ECLI:NL:CRVB:2021:227
Centrale Raad van Beroep
- Hoger beroep
- Rechtspraak.nl
Terugvordering WAZ-uitkering wegens niet gemelde inkomsten uit hennepkwekerij en opgelegde boete voor schending inlichtingenplicht
In deze zaak heeft de Centrale Raad van Beroep op 3 februari 2021 uitspraak gedaan in hoger beroep tegen een eerdere uitspraak van de rechtbank Overijssel. De appellant, die een WAZ-uitkering ontving, had in zijn woning een hennepkwekerij. De politie ontdekte deze kwekerij en het Uwv startte een onderzoek naar de rechtmatigheid van de uitkering. Op basis van de bevindingen van de politie concludeerde het Uwv dat appellant inkomsten had genoten uit de hennepkwekerij en stelde de WAZ-uitkering op nihil. Tevens werd een boete opgelegd wegens schending van de inlichtingenplicht. De rechtbank verklaarde het beroep van appellant ongegrond, waarop hij in hoger beroep ging.
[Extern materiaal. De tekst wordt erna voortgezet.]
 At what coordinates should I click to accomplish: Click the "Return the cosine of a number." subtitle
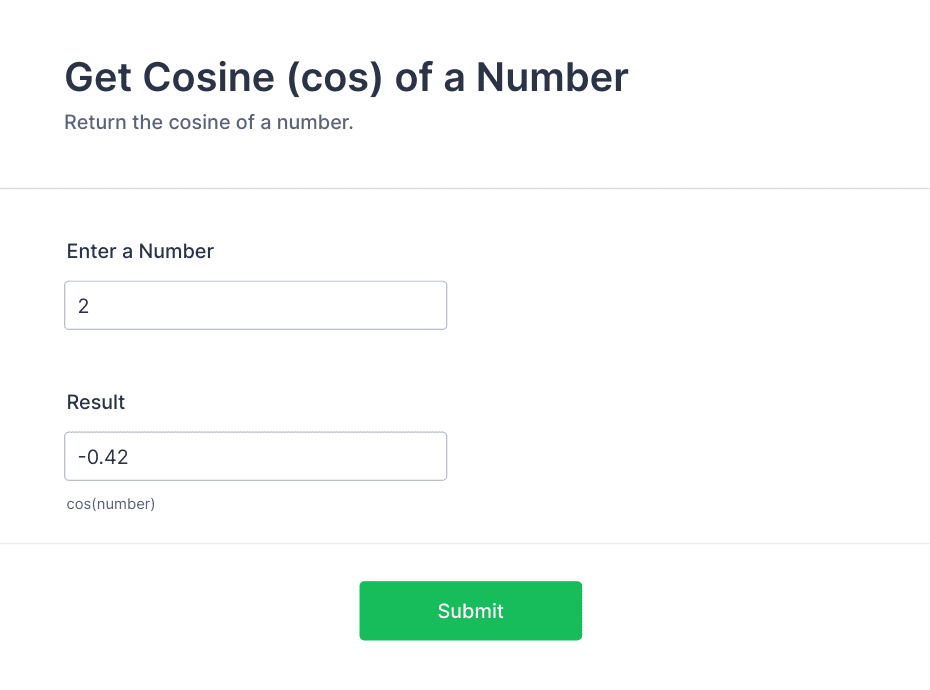pyautogui.click(x=209, y=122)
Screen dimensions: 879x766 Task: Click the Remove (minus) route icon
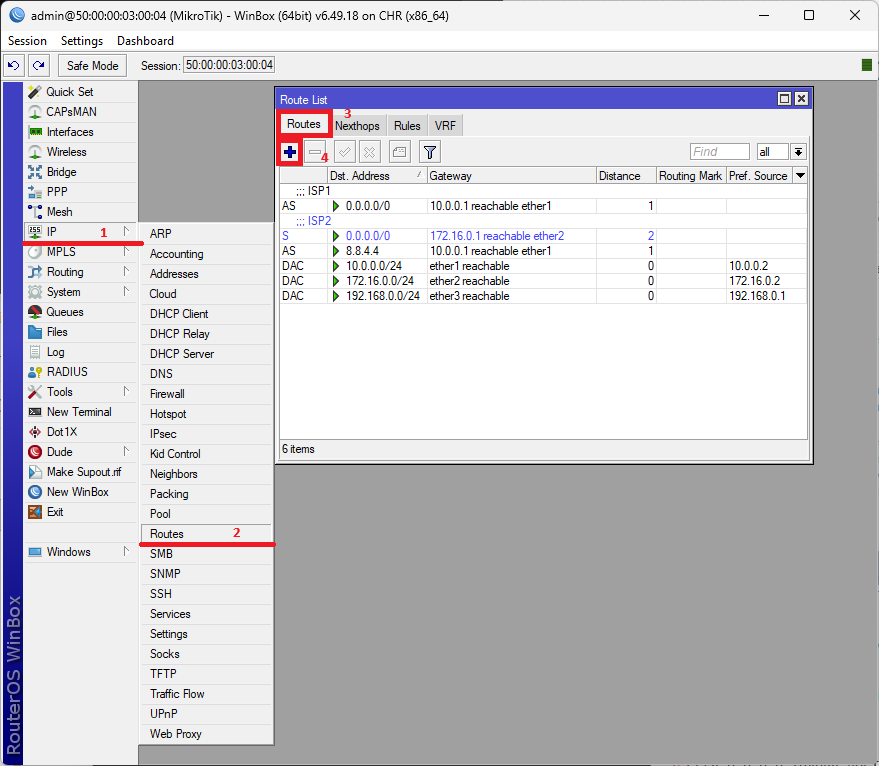[x=316, y=152]
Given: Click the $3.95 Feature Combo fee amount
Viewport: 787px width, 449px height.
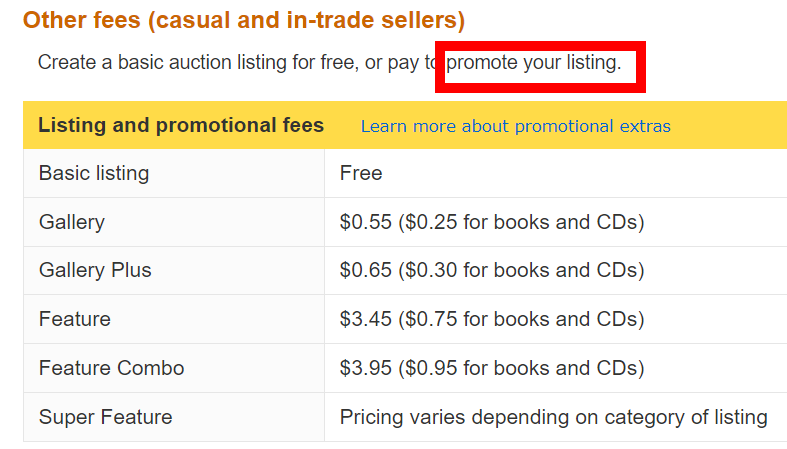Looking at the screenshot, I should [x=365, y=368].
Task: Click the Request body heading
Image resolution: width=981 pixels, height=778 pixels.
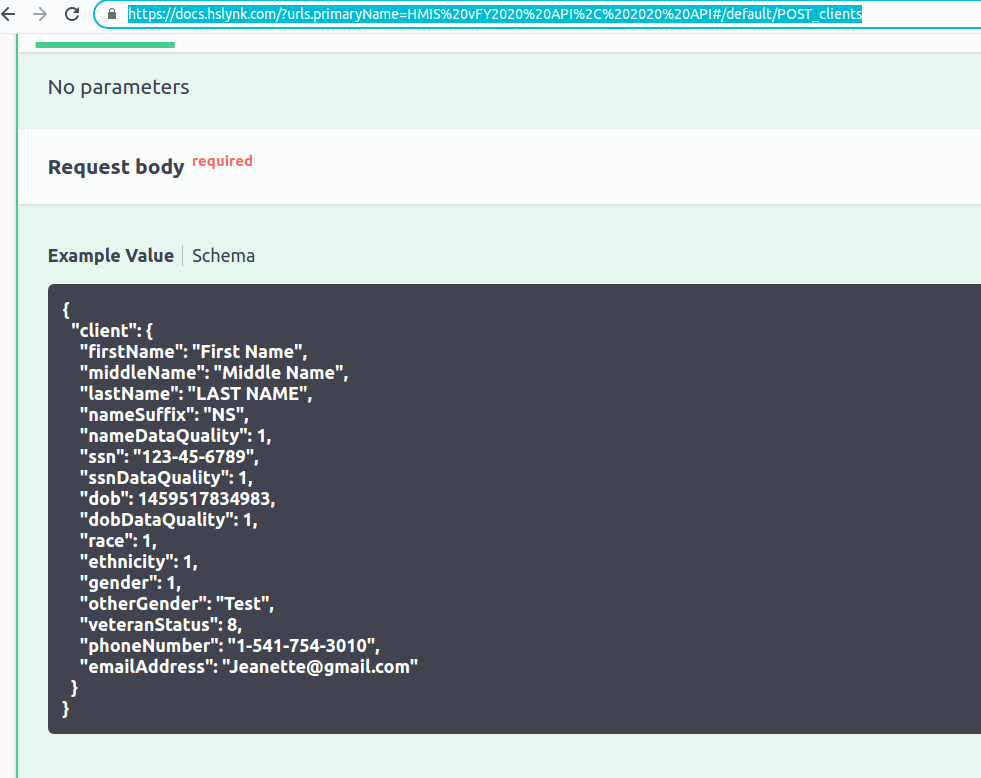Action: pos(116,167)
De Raad oordeelde dat het Uwv terecht de WAZ-uitkering op nihil had gesteld en de terugvordering van de onverschuldigd betaalde uitkering gerechtvaardigd was. Appellant had niet overtuigend aangetoond dat hij geen inkomsten uit de hennepkwekerij had genoten. De Raad bevestigde dat de schatting van de inkomsten door het Uwv op basis van het rapport van de politie terecht was. Ook de opgelegde boete werd als evenredig beoordeeld, gezien de ernst van de overtreding en de mate van verwijtbaarheid van appellant. De Raad concludeerde dat het hoger beroep niet slaagde en bevestigde de uitspraak van de rechtbank.